O governo faz vista grossa
Antes de deixar o poder em 2017, Yahya Jammeh , o ex-presidente da Gâmbia, durante os seus 22 anos de governo do país, rotulou várias mulheres de bruxas; elas então sofreram tortura física como resultado da acusação.
Em Setembro de 2022, a polícia nigeriana invadiu um local de seminário sobre “perseguição às bruxas” no estado de Benue, na Nigéria, e afugentou os participantes.
Os especialistas argumentam que a maioria dos governos do continente são parte do problema.
“O estado é fraco. Quando levamos esse assunto à polícia, eles não atendem nossas ligações porque acham que os estamos incomodando. Não é uma prioridade para o estado. Devido à sua busca por votos e popularidade, o governo não vai querer ir contra as crenças populares”, argumenta o Dr. Leo Igwe, fundador da Advocacy for Alleged Witches.
Da mesma forma, outros governos em África têm sido incapazes de impedir esta violência baseada no gênero, sob a forma de marcas de bruxas nos seus países. Esta é uma das várias razões pelas quais a consecução do Objetivo de Desenvolvimento Sustentável sobre a igualdade de género até 2030 parece incerta em África.
De acordo com Roslyn Mold, humanista e defensora dos direitos humanos em Gana, “a marca da bruxaria resulta do uso indevido de crenças culturais e tornou-se muito prejudicial para os mais vulneráveis, o que inclui as mulheres idosas da sociedade”.

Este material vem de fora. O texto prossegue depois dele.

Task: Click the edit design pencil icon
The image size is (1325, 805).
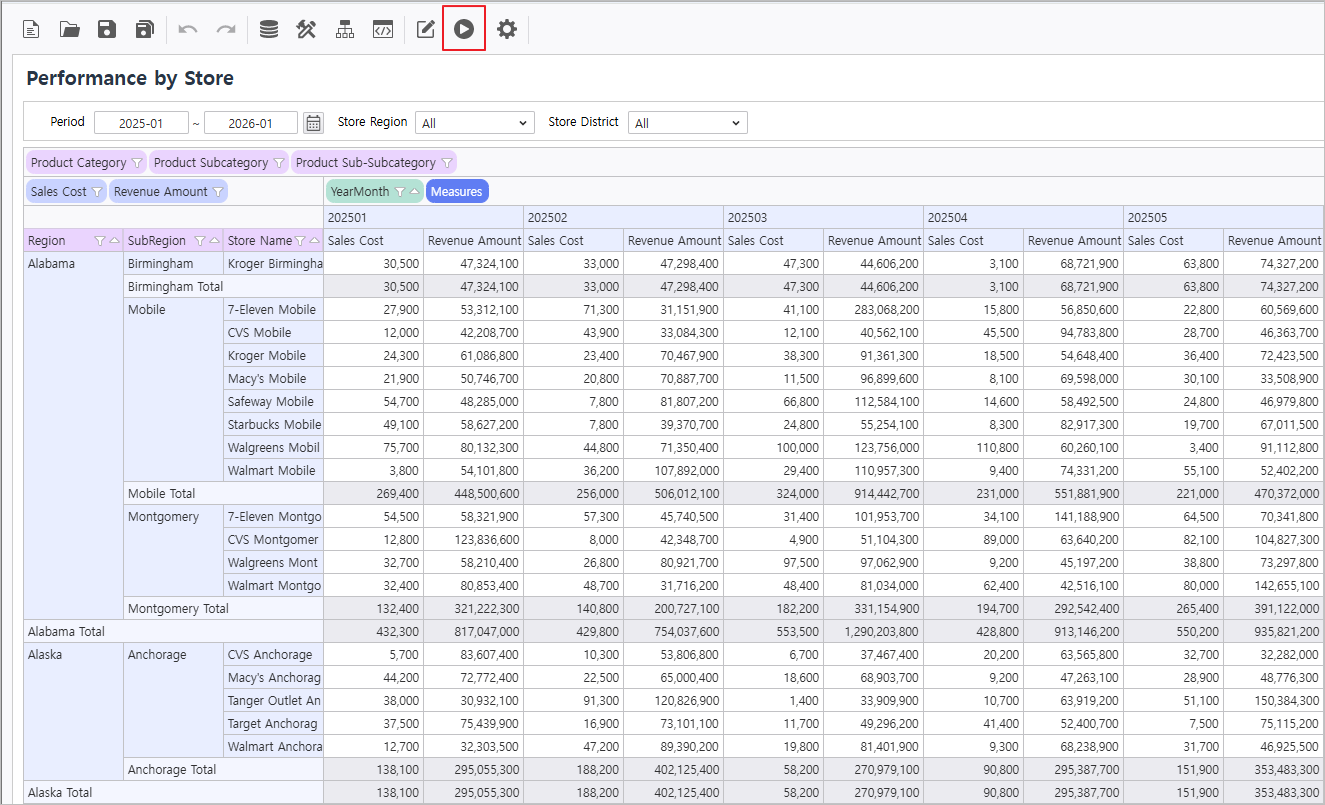Action: (426, 30)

“Gana é um dos países da África que possui campos de bruxas criados para pessoas que foram banidas de sua comunidade. É prejudicial para nós a nível internacional, especialmente no que diz respeito à forma como tratamos as nossas mulheres e mães. Esta prática nega às mulheres os seus direitos.
Ela enfatizou que a solução chave não é fechar os campos, mas acabar com as acusações. “Os funcionários do governo simpatizam, mas carecem de investigação no terreno ou colaboração de ONGs. Para fazer a diferença, é preciso formar parcerias com líderes tradicionais. Mesmo quando considerada inocente, luta contra o estigma social persistente. Os seus direitos básicos, como a liberdade, os cuidados de saúde e a nutrição adequada, são frequentemente comprometidos. Vale a pena notar que quase todas as acusações, aproximadamente 99 por cento, são dirigidas às mulheres, tornando esta uma questão premente dos direitos das mulheres”, acrescentou Roslyn.
Um raio de esperança
No Malawi, os assassinatos por bruxaria continuam a aumentar. O Centro de Direitos Humanos e Reabilitação relata que desde 2019, multidões mataram ilegalmente pelo menos 75 indivíduos suspeitos de praticarem bruxaria no país.

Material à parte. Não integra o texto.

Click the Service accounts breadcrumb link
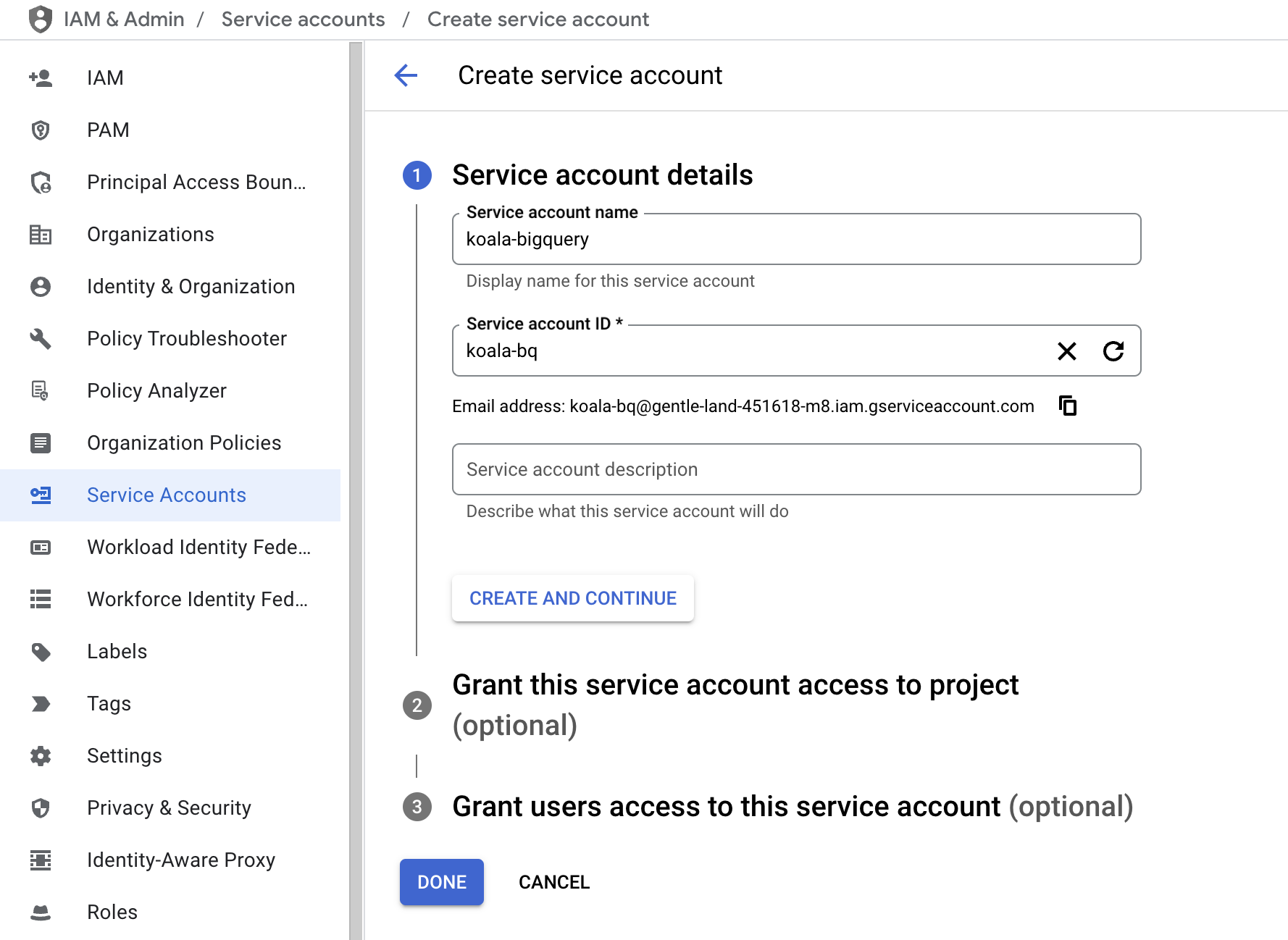 click(303, 20)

Embora a Seção 210 da Lei do Código Penal da Nigéria prescreva uma pena de prisão de dois anos para quem acusar alguém de bruxaria ou participar em atividades relacionadas, como fabricar, vender ou usar encantos e envolver-se em práticas ilegais, a aplicação efetiva desta lei tem sido inconsistente.
Mas Gana deu um passo em frente para combater o problema, apesar das probabilidades. Em 2022, após o linchamento de uma mulher de 90 anos em julho de 2020, o parlamento ganense aprovou um projeto de lei que criminalizava a prática de acusações de bruxaria. O projeto proíbe a declaração, acusação ou rotulagem de outra pessoa como bruxa.